As the defendant drew the shotgun from the paper bag, one of his companions was near Tennyson and the other was standing by the cash register. The record does not make clear how the two escaped from the store.

[Note 3] At the probable cause hearing Tennyson said a fellow with the defendant at the previous visit called him "Honky Tonk." This left the possibility that Tennyson, who was a somewhat inarticulate witness, meant that the defendant called him "Uncle Tom's old nigger" and the companion called him "Honky Tonk." but on voir dire and at trial Tennyson appeared to deny that the companion made the statement.

[Note 4] The defendant testified that he was employed at the garage but was not working on the day of the robbery. His story at trial was partially, but lamely, confirmed by a mechanic at the garage who testified for the defense. Both asserted that the police arrived and apprehended the defendant some time before 4 P.M., which was before the robbery occurred. There were certain mutual inconsistencies in their accounts of why the defendant was waiting at the garage instead of going to the hospital for treatment of his wound.

[Note 5] This motion was made originally on the theory that the identification at the hospital should be suppressed because of the absence of counsel. After the filing of the motion the Supreme Court held in Kirby v. Illinois, 406 U.S. 682 (1972), against a right to counsel at preindictment identifications. At the outset of the voir dire the defendant shifted theories; he contended that the confrontation was impermissibly suggestive, denying the defendant due process of law.

[Note 6] United States v. Wade, 388 U.S. 218 (1967). Gilbert v. California, 388 U.S. 263 (1967). Stovall v. Denno, 388 U.S. 293 (1967). See the discussion of the effect of these cases in Commonwealth v. Botelho, 369 Mass. 860 , 865-868 (1976). We noted in Botelho the possibility that Neil v. Biggers, 409 U.S. 188 (1972), might presage a different approach by the Supreme Court. The recent grant of certiorari (425 U.S. 957 [1976]) in Brathwaite v. Manson, 527 F.2d 363 (2d Cir. 1975) (a case mentioned in Botelho, 369 Mass. at 873 & n.14) may provide the court with an opportunity to resolve the doubt.

[Note 7] It may be observed that if the confrontation had occurred by accident, rather than through honest police procedure, but in equally suggestive circumstances, there would be no question about the admission of the identification. See Commonwealth v. Leaster, 362 Mass. 407 , 410-411 (1972); Mock v. Rose, 472 F.2d 619, 621 (6th Cir. 1972), cert. denied, 411 U.S. 971 (1973); People v. Canale, 52 Ill. 2d 107, 112-113 (1972); Model Code of Pre-Arraignment Procedure, supra at 438-439.

[Note 8] In Stovall the defendant was handcuffed to a police officer and was the only Negro in the room when the eyewitness identified him in response to an officer's question whether the defendant "was the man."

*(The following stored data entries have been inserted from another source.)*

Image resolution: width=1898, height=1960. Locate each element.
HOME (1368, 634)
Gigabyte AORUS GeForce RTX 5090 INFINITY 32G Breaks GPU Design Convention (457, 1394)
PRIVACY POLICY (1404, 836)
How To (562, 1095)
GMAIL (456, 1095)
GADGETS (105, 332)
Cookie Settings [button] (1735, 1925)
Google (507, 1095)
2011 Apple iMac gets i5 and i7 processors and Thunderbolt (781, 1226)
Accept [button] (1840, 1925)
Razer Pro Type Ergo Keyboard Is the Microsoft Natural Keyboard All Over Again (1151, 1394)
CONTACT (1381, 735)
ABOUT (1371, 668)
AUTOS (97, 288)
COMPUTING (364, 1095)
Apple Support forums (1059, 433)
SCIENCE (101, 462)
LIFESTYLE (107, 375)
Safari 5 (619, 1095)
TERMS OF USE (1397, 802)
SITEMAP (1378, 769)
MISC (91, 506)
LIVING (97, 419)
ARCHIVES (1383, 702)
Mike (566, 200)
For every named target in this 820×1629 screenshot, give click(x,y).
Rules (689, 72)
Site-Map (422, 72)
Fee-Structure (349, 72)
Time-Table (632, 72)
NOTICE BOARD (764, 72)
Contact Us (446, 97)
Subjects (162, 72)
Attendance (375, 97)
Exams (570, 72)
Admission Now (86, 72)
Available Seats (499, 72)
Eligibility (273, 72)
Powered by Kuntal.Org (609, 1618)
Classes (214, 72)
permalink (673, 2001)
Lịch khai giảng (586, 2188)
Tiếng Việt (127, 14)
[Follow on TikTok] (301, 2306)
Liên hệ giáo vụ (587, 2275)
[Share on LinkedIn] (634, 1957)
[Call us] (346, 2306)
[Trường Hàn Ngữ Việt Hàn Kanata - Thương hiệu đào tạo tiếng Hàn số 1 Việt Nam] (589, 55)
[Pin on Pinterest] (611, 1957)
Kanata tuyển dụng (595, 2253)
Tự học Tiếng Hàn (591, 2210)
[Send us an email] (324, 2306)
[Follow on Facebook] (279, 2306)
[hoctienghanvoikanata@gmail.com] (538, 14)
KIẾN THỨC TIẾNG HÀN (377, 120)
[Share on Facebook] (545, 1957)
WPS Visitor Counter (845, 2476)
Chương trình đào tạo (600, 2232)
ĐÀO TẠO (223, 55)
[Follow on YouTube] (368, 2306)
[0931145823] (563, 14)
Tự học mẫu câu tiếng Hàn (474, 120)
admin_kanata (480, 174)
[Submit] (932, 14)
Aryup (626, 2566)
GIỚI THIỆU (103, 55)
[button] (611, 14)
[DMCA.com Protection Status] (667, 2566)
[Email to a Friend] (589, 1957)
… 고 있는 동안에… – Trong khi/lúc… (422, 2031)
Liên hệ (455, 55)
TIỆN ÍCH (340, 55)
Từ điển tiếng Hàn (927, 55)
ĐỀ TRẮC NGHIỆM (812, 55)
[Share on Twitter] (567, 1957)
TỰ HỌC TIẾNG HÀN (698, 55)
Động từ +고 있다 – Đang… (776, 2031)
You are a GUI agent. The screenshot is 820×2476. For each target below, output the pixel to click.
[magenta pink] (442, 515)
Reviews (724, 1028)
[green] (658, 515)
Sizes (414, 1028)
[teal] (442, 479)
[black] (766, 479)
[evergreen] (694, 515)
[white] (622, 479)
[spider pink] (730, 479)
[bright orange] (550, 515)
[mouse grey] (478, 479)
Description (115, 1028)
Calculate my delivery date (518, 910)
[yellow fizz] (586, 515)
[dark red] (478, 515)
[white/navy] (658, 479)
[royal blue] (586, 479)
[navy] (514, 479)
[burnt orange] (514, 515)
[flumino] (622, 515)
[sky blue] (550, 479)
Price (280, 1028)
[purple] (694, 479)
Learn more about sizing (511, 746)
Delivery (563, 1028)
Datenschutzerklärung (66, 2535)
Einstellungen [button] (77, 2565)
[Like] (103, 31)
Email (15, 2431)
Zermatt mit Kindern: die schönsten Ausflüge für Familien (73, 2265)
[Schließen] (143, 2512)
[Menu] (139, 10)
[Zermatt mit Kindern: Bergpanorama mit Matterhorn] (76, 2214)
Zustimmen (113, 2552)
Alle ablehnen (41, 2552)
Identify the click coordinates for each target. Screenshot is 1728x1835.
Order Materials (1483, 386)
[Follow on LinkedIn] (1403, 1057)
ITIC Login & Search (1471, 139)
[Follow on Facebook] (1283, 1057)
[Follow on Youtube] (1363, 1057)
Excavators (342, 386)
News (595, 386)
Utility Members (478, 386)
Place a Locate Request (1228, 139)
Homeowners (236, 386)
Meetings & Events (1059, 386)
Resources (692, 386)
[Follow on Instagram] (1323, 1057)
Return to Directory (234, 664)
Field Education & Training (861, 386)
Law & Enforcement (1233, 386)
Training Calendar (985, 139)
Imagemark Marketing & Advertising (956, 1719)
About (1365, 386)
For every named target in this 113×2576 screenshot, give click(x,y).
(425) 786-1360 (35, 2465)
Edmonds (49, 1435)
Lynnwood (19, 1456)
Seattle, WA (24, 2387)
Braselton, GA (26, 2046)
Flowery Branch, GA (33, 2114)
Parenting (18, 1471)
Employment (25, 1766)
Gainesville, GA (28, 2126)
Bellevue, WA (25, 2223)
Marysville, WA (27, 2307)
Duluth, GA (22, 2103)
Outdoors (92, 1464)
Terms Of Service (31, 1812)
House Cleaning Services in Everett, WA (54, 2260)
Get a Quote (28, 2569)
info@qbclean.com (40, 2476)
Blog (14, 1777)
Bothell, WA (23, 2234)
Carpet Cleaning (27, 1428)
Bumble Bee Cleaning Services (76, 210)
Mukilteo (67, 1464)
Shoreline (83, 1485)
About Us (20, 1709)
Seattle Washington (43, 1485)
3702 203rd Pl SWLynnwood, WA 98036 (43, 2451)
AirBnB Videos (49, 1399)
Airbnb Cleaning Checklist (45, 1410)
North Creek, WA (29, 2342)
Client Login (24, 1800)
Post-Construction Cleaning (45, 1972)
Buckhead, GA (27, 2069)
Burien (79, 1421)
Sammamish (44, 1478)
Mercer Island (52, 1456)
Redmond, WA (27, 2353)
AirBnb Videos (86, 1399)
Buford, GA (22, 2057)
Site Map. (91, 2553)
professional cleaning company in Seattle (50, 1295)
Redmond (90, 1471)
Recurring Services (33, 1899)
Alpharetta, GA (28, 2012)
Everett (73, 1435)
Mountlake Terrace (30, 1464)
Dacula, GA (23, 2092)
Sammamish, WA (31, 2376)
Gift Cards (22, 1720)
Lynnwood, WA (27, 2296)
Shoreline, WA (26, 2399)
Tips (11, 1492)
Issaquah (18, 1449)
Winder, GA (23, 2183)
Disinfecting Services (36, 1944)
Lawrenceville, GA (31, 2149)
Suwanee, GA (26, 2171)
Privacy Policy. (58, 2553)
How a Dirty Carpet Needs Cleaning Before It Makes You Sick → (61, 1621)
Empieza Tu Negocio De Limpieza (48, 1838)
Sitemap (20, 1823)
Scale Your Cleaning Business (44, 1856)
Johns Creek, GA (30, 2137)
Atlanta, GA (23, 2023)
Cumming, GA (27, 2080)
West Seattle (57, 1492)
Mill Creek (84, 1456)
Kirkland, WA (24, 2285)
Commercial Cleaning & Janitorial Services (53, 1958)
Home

[Note 9] Indeed, where the record did not disclose the reason why the cross-examiner sought an answer to an excluded question, we have held on occasion that an exception might be inadequate in itself to preserve the issue for appeal. See Breault v. Ford Motor Co., 364 Mass. 352 , 357-358 (1973); Stevens v. William S. Howe Co., supra at 401-402.

The case of McGeorge v. Grand Realty Trust, Inc., 316 Mass. 373 , 377 (1944), is not clear on the right of counsel to make an offer.

[Note 10] The judge could have reasoned that a statement to the jury in that form would be better than one that directed specific attention to the content of the answer.